As I prepared for my journey to Saint Paisius Monastery everything in my life seemed to scream, “You cannot go to the monastery even for 24 hours!” My wife’s car is having transmission trouble, one of my kids is sick, my church is under re-construction after our flood, my other kids have homework and voice lessons, etc., etc. And to be perfectly honest, I have been experiencing some unusually high anxiety of late. I had to talk myself back into going to the monastery 3 times just yesterday. I am a little like King David telling his own soul to praise the Lord. I had to point a finger at my soul and say, “get on with the Monastery Reconnaissance.” The Lord was gracious, just starting to drive was a blessing. I love road trips and I needed these 24 hours away very badly (see above).
3 ½ hours later I pulled up to the gates of an industrious, joyful and ordered monastic sisterhood. After vespers, and what felt to me like a very early dinner, one of the sisters toured me around 15 of their 300 acres. I saw the beginnings of apple, olive and pomegranate orchards next to enclosures of goats, chickens and a guard donkey. I learned that no self-respecting coyotes mess with donkeys! While showing me around we came upon a Mojave snake. These sweet sisters are snake experts. The non-threatening snakes are left alone but the aggressive and dangerous rattlesnakes are a different matter. The snake we came upon was hissing and rattling something fierce. Turns out these Mojaves are ill-tempered bad boys.
- Start the clock: We see snake. 10 seconds.
- Sister #1 walkie-talkies Sister #2. 10 seconds.
- Sister #2 shows up with a shovel and long grabber tongs. Sister #2 grabs the snake near the head. 2 minutes.
- Sweet Sister #1 calmly uses shovel to separate that hissin’ part from the rattlin’ part. 10 seconds
- Time elapse: 2 ½ minutes.
After watching the Sisters take care of snake business I am convinced that this is a perfect parable of what is necessary to spend your life praying and working for hours everyday in the Eastern deserts of Arizona (or anywhere for that matter). The spiritual life is for those with self-control who can face danger with courage, bravery and heart.
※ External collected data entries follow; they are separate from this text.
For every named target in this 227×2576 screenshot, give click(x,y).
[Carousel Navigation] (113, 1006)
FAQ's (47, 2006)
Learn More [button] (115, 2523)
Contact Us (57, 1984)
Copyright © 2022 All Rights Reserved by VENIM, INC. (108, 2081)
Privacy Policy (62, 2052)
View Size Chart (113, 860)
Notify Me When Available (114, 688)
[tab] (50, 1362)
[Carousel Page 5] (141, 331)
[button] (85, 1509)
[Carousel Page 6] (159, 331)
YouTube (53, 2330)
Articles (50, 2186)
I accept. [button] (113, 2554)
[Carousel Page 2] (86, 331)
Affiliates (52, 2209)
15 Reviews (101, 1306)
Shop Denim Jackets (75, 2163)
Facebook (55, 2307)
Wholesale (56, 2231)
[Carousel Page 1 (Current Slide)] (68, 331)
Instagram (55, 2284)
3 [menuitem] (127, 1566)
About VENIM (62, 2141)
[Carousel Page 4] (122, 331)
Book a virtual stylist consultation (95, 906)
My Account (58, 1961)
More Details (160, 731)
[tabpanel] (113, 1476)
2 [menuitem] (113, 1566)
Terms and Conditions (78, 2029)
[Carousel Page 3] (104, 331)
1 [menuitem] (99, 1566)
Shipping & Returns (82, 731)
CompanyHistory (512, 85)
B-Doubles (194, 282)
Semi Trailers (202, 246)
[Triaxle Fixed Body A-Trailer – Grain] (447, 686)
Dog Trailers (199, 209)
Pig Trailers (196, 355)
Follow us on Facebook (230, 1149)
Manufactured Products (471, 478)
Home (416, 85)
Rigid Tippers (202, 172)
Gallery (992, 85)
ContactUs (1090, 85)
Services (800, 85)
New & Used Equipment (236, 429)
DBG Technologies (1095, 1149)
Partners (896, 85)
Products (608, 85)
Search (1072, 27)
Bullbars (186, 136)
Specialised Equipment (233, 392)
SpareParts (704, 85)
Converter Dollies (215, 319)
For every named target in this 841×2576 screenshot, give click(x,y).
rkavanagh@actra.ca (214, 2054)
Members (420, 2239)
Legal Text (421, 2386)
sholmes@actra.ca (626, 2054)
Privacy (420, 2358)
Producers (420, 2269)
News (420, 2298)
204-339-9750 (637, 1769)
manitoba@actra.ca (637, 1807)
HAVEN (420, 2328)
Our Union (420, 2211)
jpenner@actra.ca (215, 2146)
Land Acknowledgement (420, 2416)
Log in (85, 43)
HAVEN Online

A brother priest recently said to me, “Without the monasteries we are dead.” I now know more fully what he means. He was speaking about those of us who need to spiritually refuel. A monastery visit is for those of us who feel drained by the speed of life, the passage of time, the weight of responsibility and the pressure resisting temptation (or our failure to resist). Christians have been visiting monastic communities for 1500 years ever since the first men and women ran out in the Egyptian deserts seeking the Lord. Monastery visits have not been something I have practiced in any regular way. But watching these Sisters work and praying with them (beginning at 4:30 this morning) went a long way to putting me right again. I will be going back because without the monasteries we are dead.